The company has plants in Belle and Washington, West Virginia, that house units linked to the performance chemical division.
During the Goldman Sachs Basic Materials conference in late May, DuPont Chief Financial Officer Nick Fanandakis told Forbes that the company’s spin-off was continuing as planned, but it was also considering other separation alternatives. Industrial demand for DuPont’s performance chemical division’s main product —titanium dioxide — has slowly declined in recent years.
On Wednesday, DuPont regional public affairs manager Robin Ollis Stemple said, “We are not actively considering other alternatives.”
Ollis Stemple said it’s too early to see any visible changes of the spin-off — such as company sign changes — but the spin-off is proceeding as planned.

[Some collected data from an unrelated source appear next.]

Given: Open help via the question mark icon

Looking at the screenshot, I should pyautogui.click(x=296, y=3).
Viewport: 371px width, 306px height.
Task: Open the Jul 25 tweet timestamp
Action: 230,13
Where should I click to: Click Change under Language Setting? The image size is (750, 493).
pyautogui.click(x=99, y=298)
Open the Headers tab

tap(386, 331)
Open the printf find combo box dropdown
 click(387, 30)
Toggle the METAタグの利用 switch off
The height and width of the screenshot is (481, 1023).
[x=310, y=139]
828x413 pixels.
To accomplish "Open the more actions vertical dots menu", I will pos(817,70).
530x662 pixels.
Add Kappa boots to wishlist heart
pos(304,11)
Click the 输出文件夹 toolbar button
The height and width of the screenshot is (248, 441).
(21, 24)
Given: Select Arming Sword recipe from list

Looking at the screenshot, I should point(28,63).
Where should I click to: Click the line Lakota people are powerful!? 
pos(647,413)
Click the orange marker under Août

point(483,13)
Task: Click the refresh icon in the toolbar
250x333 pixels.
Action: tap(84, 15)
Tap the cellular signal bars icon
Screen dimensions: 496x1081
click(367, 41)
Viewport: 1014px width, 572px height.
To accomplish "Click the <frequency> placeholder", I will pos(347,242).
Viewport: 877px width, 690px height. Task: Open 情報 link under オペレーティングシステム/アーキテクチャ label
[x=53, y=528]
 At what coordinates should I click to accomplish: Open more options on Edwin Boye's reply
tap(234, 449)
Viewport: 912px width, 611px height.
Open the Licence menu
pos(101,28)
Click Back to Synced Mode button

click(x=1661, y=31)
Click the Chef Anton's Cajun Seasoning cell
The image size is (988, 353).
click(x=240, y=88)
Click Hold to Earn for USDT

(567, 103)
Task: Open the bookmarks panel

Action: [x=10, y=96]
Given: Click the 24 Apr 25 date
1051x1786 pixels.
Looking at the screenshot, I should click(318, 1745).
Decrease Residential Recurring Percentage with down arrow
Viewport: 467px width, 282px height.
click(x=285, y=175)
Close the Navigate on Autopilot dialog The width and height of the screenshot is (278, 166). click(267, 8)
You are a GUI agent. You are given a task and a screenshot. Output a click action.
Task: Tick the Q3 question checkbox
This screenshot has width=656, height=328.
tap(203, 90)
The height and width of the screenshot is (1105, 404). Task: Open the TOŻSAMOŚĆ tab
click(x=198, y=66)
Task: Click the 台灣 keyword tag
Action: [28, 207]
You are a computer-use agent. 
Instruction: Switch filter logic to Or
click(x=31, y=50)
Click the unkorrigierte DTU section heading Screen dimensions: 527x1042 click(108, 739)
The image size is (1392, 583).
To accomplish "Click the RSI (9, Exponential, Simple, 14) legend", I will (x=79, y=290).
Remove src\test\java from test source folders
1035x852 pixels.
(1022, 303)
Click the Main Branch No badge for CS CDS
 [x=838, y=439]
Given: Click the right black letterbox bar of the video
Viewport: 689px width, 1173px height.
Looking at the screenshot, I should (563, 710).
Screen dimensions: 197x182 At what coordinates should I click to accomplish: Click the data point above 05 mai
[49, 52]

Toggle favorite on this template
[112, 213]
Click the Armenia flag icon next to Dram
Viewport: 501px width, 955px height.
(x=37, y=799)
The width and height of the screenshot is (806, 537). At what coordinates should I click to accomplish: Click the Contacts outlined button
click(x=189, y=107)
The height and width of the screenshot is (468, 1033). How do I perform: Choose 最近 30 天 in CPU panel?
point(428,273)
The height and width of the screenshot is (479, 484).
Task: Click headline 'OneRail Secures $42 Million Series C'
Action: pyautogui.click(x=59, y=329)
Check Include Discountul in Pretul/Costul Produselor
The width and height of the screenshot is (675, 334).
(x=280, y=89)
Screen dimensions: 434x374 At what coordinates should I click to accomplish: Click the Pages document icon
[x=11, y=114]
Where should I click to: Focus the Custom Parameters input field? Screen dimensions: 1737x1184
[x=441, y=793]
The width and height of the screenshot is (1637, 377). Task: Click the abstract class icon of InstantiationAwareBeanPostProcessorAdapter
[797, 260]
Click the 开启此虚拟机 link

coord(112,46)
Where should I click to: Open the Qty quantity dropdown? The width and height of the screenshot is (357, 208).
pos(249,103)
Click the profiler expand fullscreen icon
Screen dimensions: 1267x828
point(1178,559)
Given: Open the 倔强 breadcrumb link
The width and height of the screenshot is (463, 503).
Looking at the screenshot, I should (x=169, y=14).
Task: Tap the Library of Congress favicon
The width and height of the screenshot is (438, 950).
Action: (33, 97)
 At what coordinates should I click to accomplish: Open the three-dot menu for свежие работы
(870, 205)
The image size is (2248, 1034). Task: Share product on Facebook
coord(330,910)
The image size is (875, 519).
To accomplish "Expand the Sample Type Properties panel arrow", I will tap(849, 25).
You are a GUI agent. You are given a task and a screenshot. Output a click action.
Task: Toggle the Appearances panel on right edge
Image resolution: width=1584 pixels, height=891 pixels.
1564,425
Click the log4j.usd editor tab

Current DuPont vice president Mark Vergnano will be the CEO of the new, independent $7 billion Performance Chemicals company. DuPont employs about 2,000 people between the Belle and Washington plants. When asked how many of those employees work within Performance Chemical units, Ollis Stemple said the company “does not break out that number any further.”
In its second-quarter earnings report, released the last week of June, company officials scaled back their earnings outlook for 2014.
They cited lower than expected performance from its agriculture, and to a lesser extent, performance chemicals divisions. Consequently, the company lowered its full-year operating earnings outlook to $4 from $4.10 per share.
Company officials believe the agriculture decline is short-term.
“We have a unique opportunity now to reset our operating model to optimize both our effectiveness and efficiency, consistent with the purpose, strategy and needs of DuPont in 2015 and beyond,” DuPont Chief Executive Ellen Kullman stated in the earnings report.
The company expects to spend about $270 million on the restructuring.
“Together, all of these efforts will contribute to at least $1 billion in savings by the end of 2019 from a 2013 baseline —two thirds by the end of 2015 on a run-rate basis and the final third occurring between 2016 and 2019,” Kullman stated in the release.